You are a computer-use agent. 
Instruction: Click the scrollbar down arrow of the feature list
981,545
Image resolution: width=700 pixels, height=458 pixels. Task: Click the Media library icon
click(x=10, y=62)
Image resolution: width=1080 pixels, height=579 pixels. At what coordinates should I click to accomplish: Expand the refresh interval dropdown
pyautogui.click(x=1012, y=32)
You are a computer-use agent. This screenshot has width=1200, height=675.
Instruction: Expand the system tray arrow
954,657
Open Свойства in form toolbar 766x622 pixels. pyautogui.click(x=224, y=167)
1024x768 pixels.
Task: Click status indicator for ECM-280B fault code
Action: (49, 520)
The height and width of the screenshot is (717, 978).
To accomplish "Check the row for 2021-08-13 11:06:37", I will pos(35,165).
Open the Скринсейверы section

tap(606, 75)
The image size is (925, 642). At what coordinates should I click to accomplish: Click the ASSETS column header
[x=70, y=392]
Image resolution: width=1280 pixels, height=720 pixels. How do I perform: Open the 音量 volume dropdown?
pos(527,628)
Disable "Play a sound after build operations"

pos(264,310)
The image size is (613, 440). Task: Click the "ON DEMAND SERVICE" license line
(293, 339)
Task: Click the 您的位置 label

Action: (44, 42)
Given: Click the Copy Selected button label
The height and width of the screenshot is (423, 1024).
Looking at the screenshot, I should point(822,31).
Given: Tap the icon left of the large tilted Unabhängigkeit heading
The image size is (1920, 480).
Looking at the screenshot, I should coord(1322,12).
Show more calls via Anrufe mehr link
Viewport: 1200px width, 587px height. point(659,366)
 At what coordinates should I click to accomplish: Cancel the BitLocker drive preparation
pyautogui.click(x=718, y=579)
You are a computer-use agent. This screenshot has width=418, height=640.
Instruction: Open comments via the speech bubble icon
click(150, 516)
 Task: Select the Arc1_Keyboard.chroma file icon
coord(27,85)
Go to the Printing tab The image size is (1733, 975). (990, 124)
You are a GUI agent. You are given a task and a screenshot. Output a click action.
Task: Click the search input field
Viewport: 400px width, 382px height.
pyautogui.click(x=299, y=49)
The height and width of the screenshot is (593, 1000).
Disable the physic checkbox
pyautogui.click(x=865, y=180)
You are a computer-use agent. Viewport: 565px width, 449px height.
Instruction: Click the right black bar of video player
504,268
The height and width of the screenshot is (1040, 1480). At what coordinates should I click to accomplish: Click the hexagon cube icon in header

Problem to solve.
Starting at the line that contains "Given: Click the Copy Selected button label", write out every line through the last one in the data above, exactly as it stands.

Solution for this task.
Given: Click the Copy Selected button label
The height and width of the screenshot is (423, 1024).
Looking at the screenshot, I should point(822,31).
Given: Tap the icon left of the large tilted Unabhängigkeit heading
The image size is (1920, 480).
Looking at the screenshot, I should coord(1322,12).
Show more calls via Anrufe mehr link
Viewport: 1200px width, 587px height. point(659,366)
 At what coordinates should I click to accomplish: Cancel the BitLocker drive preparation
pyautogui.click(x=718, y=579)
You are a computer-use agent. This screenshot has width=418, height=640.
Instruction: Open comments via the speech bubble icon
click(150, 516)
 Task: Select the Arc1_Keyboard.chroma file icon
coord(27,85)
Go to the Printing tab The image size is (1733, 975). (990, 124)
You are a GUI agent. You are given a task and a screenshot. Output a click action.
Task: Click the search input field
Viewport: 400px width, 382px height.
pyautogui.click(x=299, y=49)
The height and width of the screenshot is (593, 1000).
Disable the physic checkbox
pyautogui.click(x=865, y=180)
You are a computer-use agent. Viewport: 565px width, 449px height.
Instruction: Click the right black bar of video player
504,268
The height and width of the screenshot is (1040, 1480). At what coordinates should I click to accomplish: Click the hexagon cube icon in header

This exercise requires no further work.